As described above, the method for manufacturing a fluorescent lamp according to the present invention increases the productivity of a fluorescent lamp having an arc tube connected to a glass tube, and reduces the shape and thickness of the closed portion of the glass tube. It can be formed more stably than before, and the strength can be improved. For this reason, the fluorescent lamp manufacturing process, transport process, packing process, transfer after packing, mounting on equipment, lighting, etc. It is possible to prevent breakage due to thermal shock or physical shock during proper use, improve safety, and stabilize quality and improve productivity.

[Brief description of the drawings]

FIG. 1 is a diagram for explaining a method of manufacturing a fluorescent lamp according to an embodiment of the present invention.

FIG. 2 is a partially cutaway front view of a fluorescent lamp according to an embodiment of the present invention.

[Explanation of symbols]

 DESCRIPTION OF SYMBOLS 1 Divided glass tube 2 Preheating gas burner 3 Main heating gas burner 4 Point burner 5 Annealing gas burner 6 Closed part 7a, 7b Inner closed end face 8a, 8b Split glass tube 9a, 9b Outer closed end face 10 Central part 12 Light emission tube

Continued on the front page (72) Inventor Toshitaka Ogasawara 1-1, Sachimachi, Takatsuki-shi, Osaka, Japan Inside Matsushita Electronics Corporation (72) Inventor Kiyoshi, 1-1 1-1 Sachimachi, Takatsuki-shi, Osaka, Matsushita Electronics Corporation F term (reference) 5C012 AA08 EE03 EE10

Claims (1)

[Claims] An object of the invention is to heat, soften, and close a scheduled dividing region of one scheduled dividing glass tube, and to blow off the scheduled dividing region to form two glass tubes having one end closed.

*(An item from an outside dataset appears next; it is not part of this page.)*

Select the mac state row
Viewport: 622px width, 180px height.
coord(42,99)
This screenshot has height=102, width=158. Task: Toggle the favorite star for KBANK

When fusing the planned dividing area,
Between the state in which the glass tube to be divided is softened and closed and the state in which the glass tube is divided, the shape of the closed portion is a hemispherical shape, and the outside closed end surface and the inside closed end surface of the closed portion, and the straight line of the glass tube A method for manufacturing a fluorescent lamp, characterized in that gas is started to be blown from openings at both ends of the glass tube to be divided so that the portions do not form a right angle.